Father Jim’s office was off the main body of the church and just large enough to contain a desk, two chairs and a small hearth. It was neat and tidy though, and had a warm, pleasant atmosphere that, Casey thought with no small cynicism, relaxed the sinners enough to make them ‘fess up promptly. It looked out over a small garden, dripping with moisture this evening, under a pitch-dark sky.

They made small talk until the tea arrived. Hot and perfectly brewed, it steadied Casey’s nerves. It was warm by the fire and he felt some of his knots loosen, and his spine sink gratefully into the chair back.

“How did it all start for you, Casey?”

“What?” Startled from his ruminations, he slopped a bit of tea into his lap, the burn of it spreading along his thigh.

“What it is you’re here to talk about.”

He sighed. He forgot now and again how prescient this man was, even if that was part of the reason he trusted him as he did. His own natural instinct was to blurt out what he wanted, but for some reason he hesitated, for something else lay in the air about them, something as weighty and clinging as sand.

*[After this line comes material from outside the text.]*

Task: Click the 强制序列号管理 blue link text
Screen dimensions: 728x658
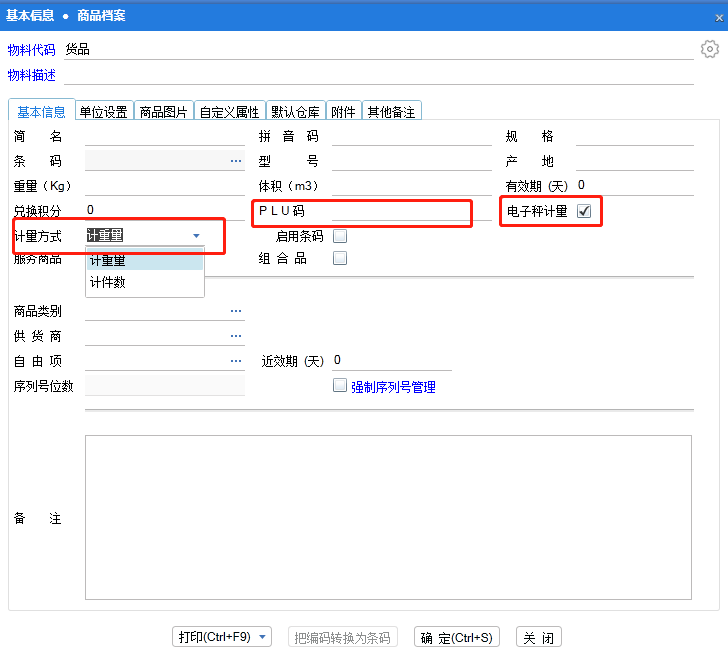Action: 393,387
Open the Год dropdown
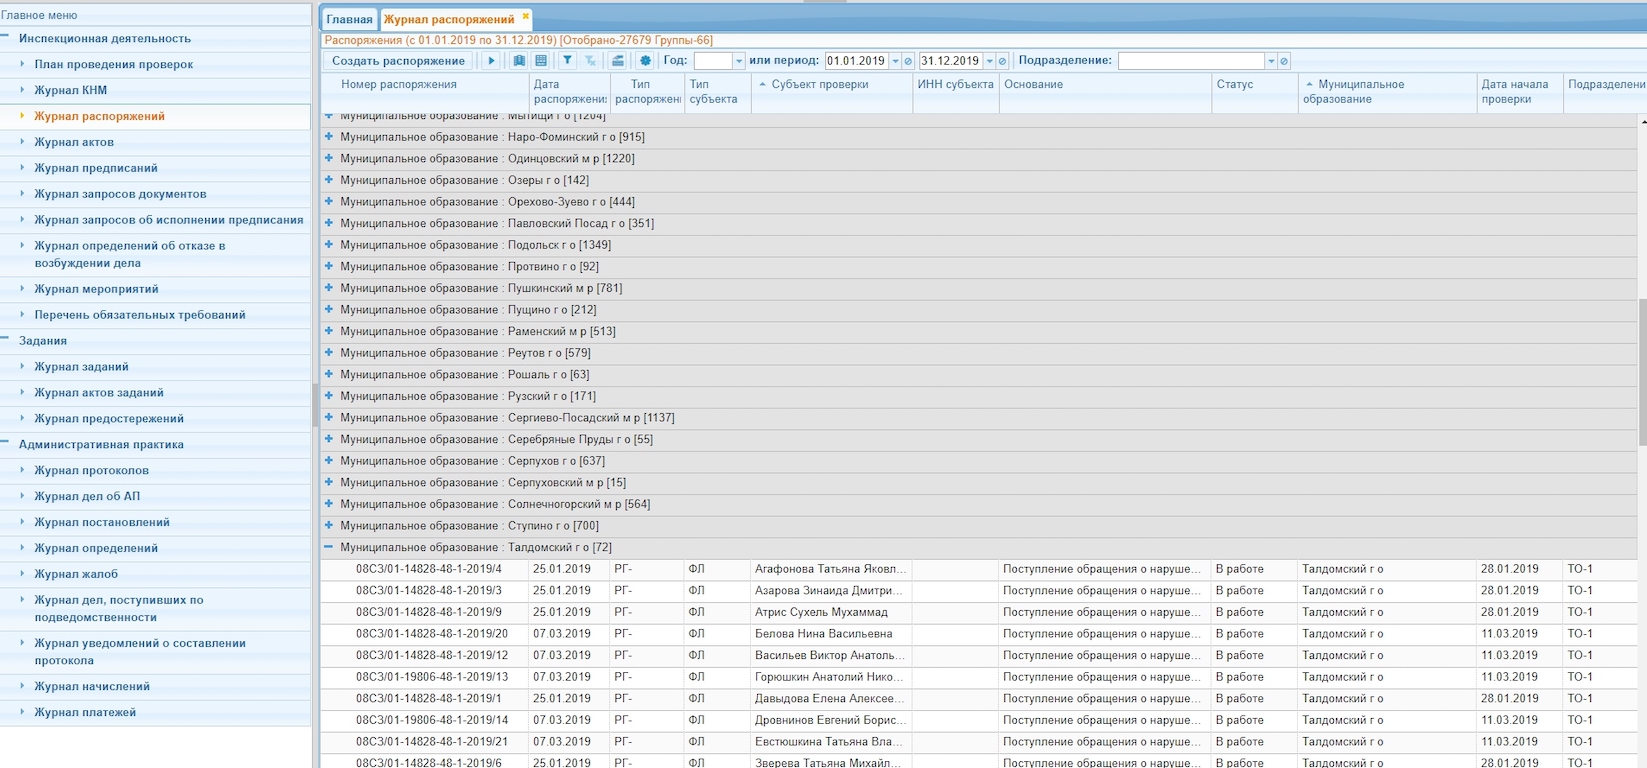 pos(739,61)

So he sought another route toward what he needed to say.

“It’s a strange power that country has over a man,” he began, words coming slow and thoughtful. “I mean borders are artificial things in a sense, an’ yet more blood has been spilled because of imaginary lines set to paper than over anything else, except perhaps religion. We’ve a fatal dose of both here in this nation. It’s a wee bit of dirt an’ rock, stuck in the midst of the Atlantic an’ of little matter to anyone that lives beyond its shores other than as a sentimentalism they pull out now an’ again on a cold day in March or on election day in America. So I ask myself why we’re killin’ ourselves over it? Why does it matter so much to have a land to call yer own?”

“If we knew the answer to that question, Casey, we would never see another war.”

Father Jim had not so much as blinked at this sideways approach. But then, Casey supposed, priests were well used to people rambling round the edges until they could get to the heart of things. His tongue felt awkward, yet there was nothing false about what he had to say, and it bore relevance to why he was here.

“The Provos are fighting for their vision of the future an’ the Loyalists are fighting to keep the past intact. It’s a losing prospect either way.”

“You ought to have stayed away boy, and that’s a fact. If you had to come back home, then go live in the Republic where things aren’t a matter of life and death every day.”

“What of yerself though, Father Jim? This isn’t even yer country. The first time I met ye, ye were here on holiday, so why don’t ye leave this place?”

Father Jim shook his head, and Casey noticed suddenly how deeply grooved were the lines that bracketed the man’s mouth and how much more grey there was in his hair than there had been just a scant few months ago.